Toujours des portraits incroyables : par exemple ce médecin pakistanais lâché par les Américains, il avait pourtant permis de retrouver la piste de Ben Laden, ou ce millionnaire qui avoue trois meurtres en ayant gardé un micro cravate après un procès où sa culpabilité n’arrivait pas à être prouvée.
Utilement développé l’entretien avec Yves Agid qui fait le pont entre  psychiatrie et neurologie est passionnant alors que l’agréable BD consacrée a Istanbul est assez anodine.
Le combat d’un avocat fils de paysans équatorien contre les pétroliers de Chevron et leurs 2000 avocats est digne d’être connu, comme il est utile de revenir en Tchétchénie 15 ans après la fin du conflit, et divertissant de suivre la fabrication de films à Kampala, ou d’entrouvrir le dossier de l’électricien qui vient de ressortir 271 œuvres inédites de Picasso.

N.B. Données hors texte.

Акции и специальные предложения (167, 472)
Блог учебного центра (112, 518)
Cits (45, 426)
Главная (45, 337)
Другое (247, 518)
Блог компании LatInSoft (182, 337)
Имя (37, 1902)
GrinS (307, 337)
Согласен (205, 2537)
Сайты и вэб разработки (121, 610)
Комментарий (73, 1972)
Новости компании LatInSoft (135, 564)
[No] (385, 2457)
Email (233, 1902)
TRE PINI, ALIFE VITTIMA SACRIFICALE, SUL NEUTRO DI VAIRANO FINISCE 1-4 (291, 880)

La rencontre avec un ancien officier sud africain qui commanda un bataillon de noirs en des combats douteux est instructive; le récit des derniers jours d’un homme qui a décidé de sa mort en Suisse est pudique et fort.

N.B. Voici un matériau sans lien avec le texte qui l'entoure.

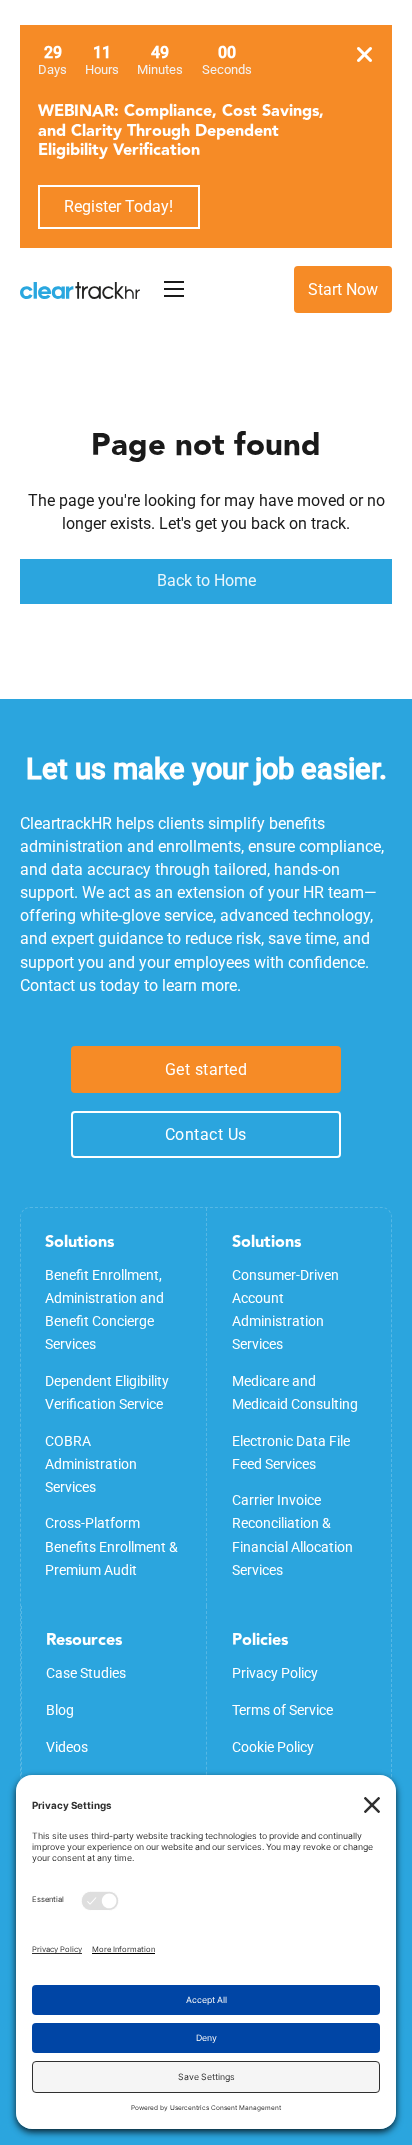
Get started (206, 1069)
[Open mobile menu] (174, 289)
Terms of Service (282, 1710)
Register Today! (118, 206)
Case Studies (86, 1673)
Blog (60, 1710)
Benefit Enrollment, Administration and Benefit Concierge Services (104, 1309)
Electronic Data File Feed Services (291, 1452)
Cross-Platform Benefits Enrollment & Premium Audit (111, 1546)
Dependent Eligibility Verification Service (107, 1392)
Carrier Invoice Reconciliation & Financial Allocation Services (292, 1534)
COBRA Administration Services (91, 1464)
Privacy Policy (275, 1673)
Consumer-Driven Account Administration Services (285, 1309)
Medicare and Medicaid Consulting (295, 1392)
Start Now (343, 289)
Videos (67, 1747)
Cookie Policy (273, 1747)
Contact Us (206, 1134)
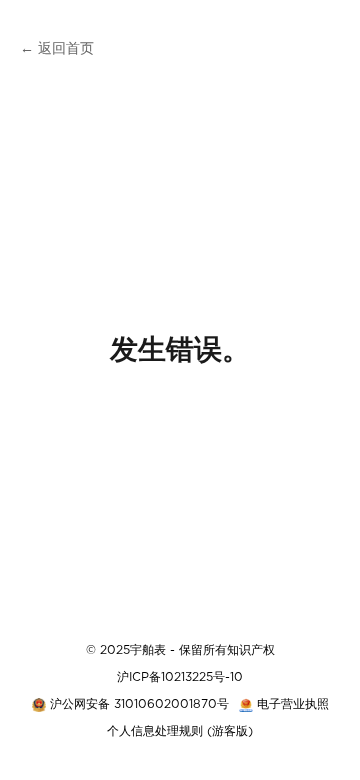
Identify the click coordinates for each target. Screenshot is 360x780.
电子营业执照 (293, 704)
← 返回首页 (57, 49)
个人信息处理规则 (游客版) (180, 731)
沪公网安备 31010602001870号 (139, 704)
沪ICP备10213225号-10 (180, 677)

L’incontournable publication aime aussi aller contre les pensées toutes faites :
cette fois un reportage révèle un véritable business du viol  qui s’est  développé au Congo :
« Que celles qui ont été violées lèvent la main ! »

vendredi 18 septembre 2015

La barbarie douce. Jean Pierre Le Goff.

Alors que les mots se périment d’un jour sur l’autre, lire un essai paru en 1999 et en mesurer la pertinence ajoute à la jubilation.

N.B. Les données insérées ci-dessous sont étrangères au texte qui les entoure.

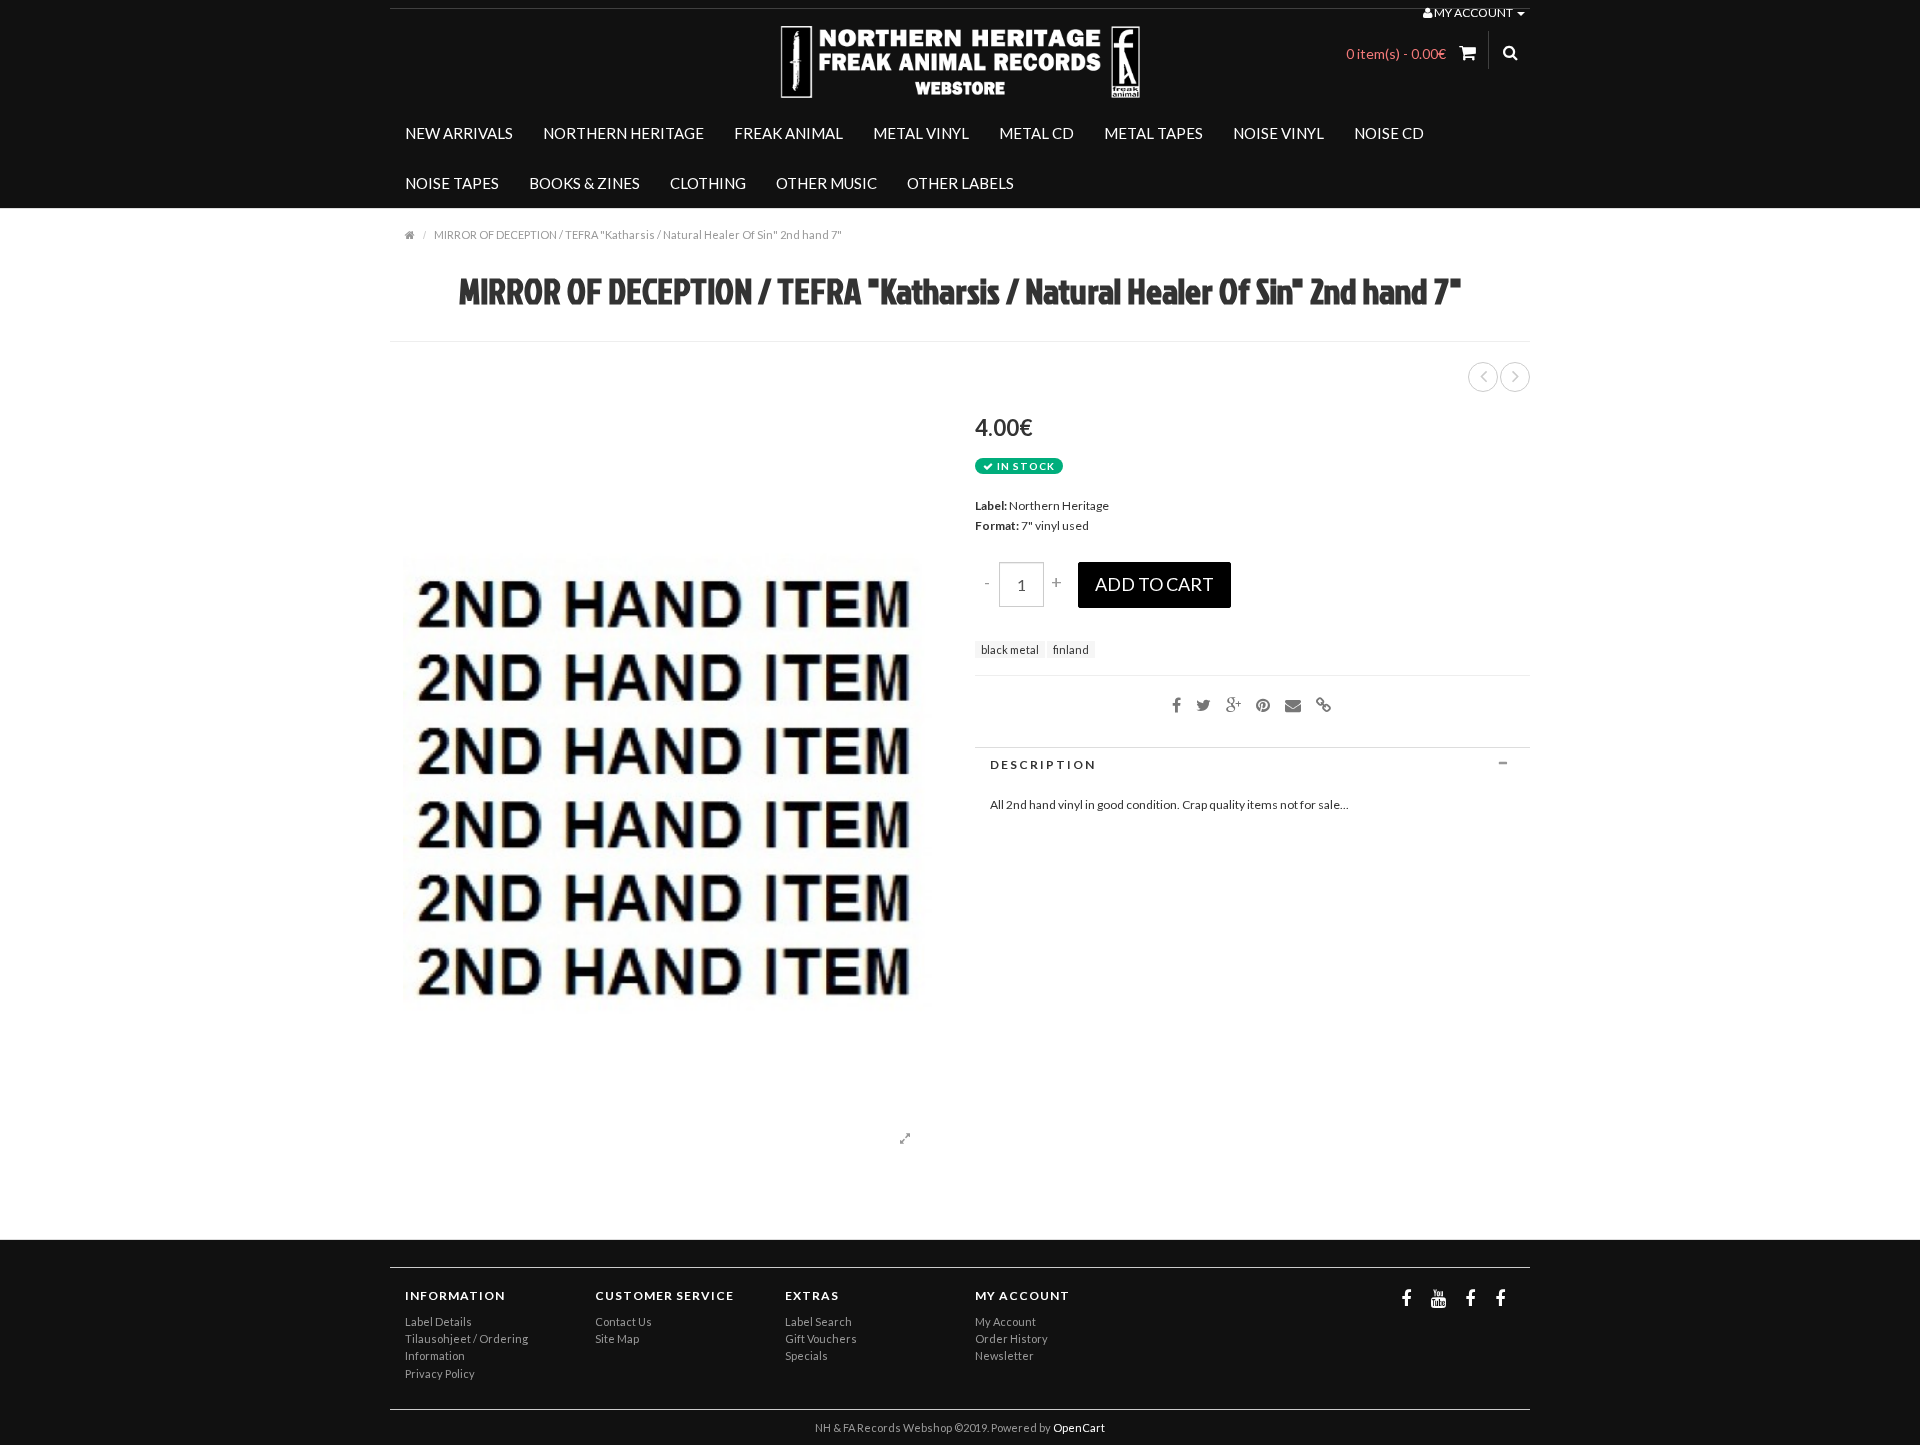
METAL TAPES (1153, 133)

Le sociologue vient de s’exprimer récemment dans un entretien à Marianne contre la nouvelle réforme des collèges inscrite dans  un « processus de déconstruction de l'école républicaine avec le développement du pédagogisme et de la psychologisation dans l'enseignement ».
Sous un titre heureux, ces 140 pages nerveuses consacrées à la modernisation aveugle des entreprises et de l’école étaient prémonitoires et leur clarté fait naître bien des remises en questions et quelques réflexions adjacentes.
La modernité n’en finit pas d’être moderne, les jeunes gens modernes des années soixante se tirent.
« La façon dont un pouvoir légitime une réforme en la présentant comme émanation d’une base consultée en toute transparence, est révélatrice d’une nouvelle façon de gouverner qui date de « l’ère du vide » des années 80. »
Les promesses sans cesse rabâchées d’une égalité des chances soulignent le mensonge et exaspèrent  les exclus d’un modèle unique ayant perdu prestige et diversité. En amont ou en aval du système scolaire, les orientations étaient également dignes. J’ai toujours la nostalgie d’instants partagés de joie, de maladresses excusées, entre paysans, étudiants, boucher ou menuisier d’une même équipe de foot.
« Des idées qui, à un moment historique donné, ont pu apparaître libératrices face à des pouvoirs et hiérarchies sclérosés, se sont trouvées en fin de compte intégrées dans une nouvelle logique. Déconnectés de l’utopie globale qui les portait,  les thèmes de l’autonomie et de la responsabilité se trouvent aujourd’hui réinvestis dans la modernisation de l’entreprise et de l’école, et donnent lieu à des pratiques de manipulation »
Il parlait de Mitterrand, citant D.R. Dufour : « Plus il proclamait les vertus du libéralisme, plus il dénonçait la folie de l’argent, plus il valorisait la chose publique et la fraternité, plus le principe de responsabilité tombait en déshérence dans son sérail même »  Toujours vrai !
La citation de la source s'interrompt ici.